The armies of Nikereus pushed closer and closer to the moat, but their rear-ranks were only a few hundred feet away. It would only take one Obthraie glancing backward to alert their commander. Luckily for them, they seemed ravenous to break through the bowed gates.
The company finally slowed down as they came within thirty feet of the black-canvas pavilion at the heart of the array.
Jack held out his shield and mace in a sharp stopping motion to the others. He shook
his head, glancing to the distracted army and the unguarded tent. “I don’t like this. It shouldn’t be this easy.”
Nichole frowned and looked to the others, all falling into the same line of thinking until she muttered, “Maybe it’s a trap.”
Michael pursed his lips, very aware that Carter likely felt the same way before he was nearly killed. There wasn’t even a single guard within three-hundred feet of the tent. “Agreed, something’s not right, we need to... to sort something else out.”
Jack planted his mace in the soil and cursed.
Sidney glanced to him, and said harshly, “People are dying Jack. Going back won’t stop this!”
As she said those very words, two Mountain Wolves slammed into the main gates, forcing out an array of screams from the Legacies within while the wounded steel groaned and settled again.
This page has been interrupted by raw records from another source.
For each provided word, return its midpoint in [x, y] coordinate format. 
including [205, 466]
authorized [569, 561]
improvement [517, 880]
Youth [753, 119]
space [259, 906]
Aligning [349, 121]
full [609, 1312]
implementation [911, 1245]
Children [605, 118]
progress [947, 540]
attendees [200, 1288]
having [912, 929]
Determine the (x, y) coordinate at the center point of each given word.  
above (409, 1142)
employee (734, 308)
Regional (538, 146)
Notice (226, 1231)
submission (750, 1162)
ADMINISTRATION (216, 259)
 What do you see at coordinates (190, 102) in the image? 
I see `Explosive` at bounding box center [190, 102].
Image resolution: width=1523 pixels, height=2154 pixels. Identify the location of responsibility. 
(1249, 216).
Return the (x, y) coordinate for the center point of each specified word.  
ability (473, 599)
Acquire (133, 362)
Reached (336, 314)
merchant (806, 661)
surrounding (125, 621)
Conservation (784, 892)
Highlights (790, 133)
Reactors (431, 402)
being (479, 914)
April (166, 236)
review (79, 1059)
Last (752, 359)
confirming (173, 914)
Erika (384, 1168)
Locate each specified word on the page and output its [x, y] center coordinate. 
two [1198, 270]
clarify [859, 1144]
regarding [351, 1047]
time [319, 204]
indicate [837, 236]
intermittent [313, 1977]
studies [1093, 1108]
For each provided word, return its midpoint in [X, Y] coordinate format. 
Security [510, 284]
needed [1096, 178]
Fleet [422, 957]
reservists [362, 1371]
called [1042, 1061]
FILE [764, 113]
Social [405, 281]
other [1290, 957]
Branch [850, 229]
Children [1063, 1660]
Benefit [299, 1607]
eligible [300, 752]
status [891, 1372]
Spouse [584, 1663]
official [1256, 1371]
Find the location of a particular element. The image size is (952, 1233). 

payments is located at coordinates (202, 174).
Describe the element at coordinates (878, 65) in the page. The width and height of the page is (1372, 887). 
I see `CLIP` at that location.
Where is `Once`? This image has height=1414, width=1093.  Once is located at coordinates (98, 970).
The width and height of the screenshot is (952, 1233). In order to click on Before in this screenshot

They looked in horror as the bent gates were so inwardly warped that they could see into the actual forum itself, and Nikereus’ army exploded in vicious shouts of triumph as another Mountain Wolf lined up.
Nichole nocked an arrow and shrugged. “So be it.”
Jack squinted in surprise at Nichole. “You’d walk into something like that?”
“You know, Jack, I would. I would, because this isn’t about us. It’s not about you and me. It’s not about Michael or Sidney or Rose or Karmine, it’s about everyone on the other side of those walls counting on us. This is what we came to do, and we’re going to do it, because there is nothing else to do and no one else to do it. That gate will crumble before we could even make it back. This, right here... this is it.” Nichole took a tearful breath and looked to every one of the Legacies before here, standing in awe. Then Nichole gritted her teeth despite the tears and the venom rose behind her eyes . “So, lets show that pretender what happens when you try to trap real monsters.”
As the six warriors drew their weapons and said their prayers, they stood for a single, long second, realising just how many people they’d forgotten to say goodbye to.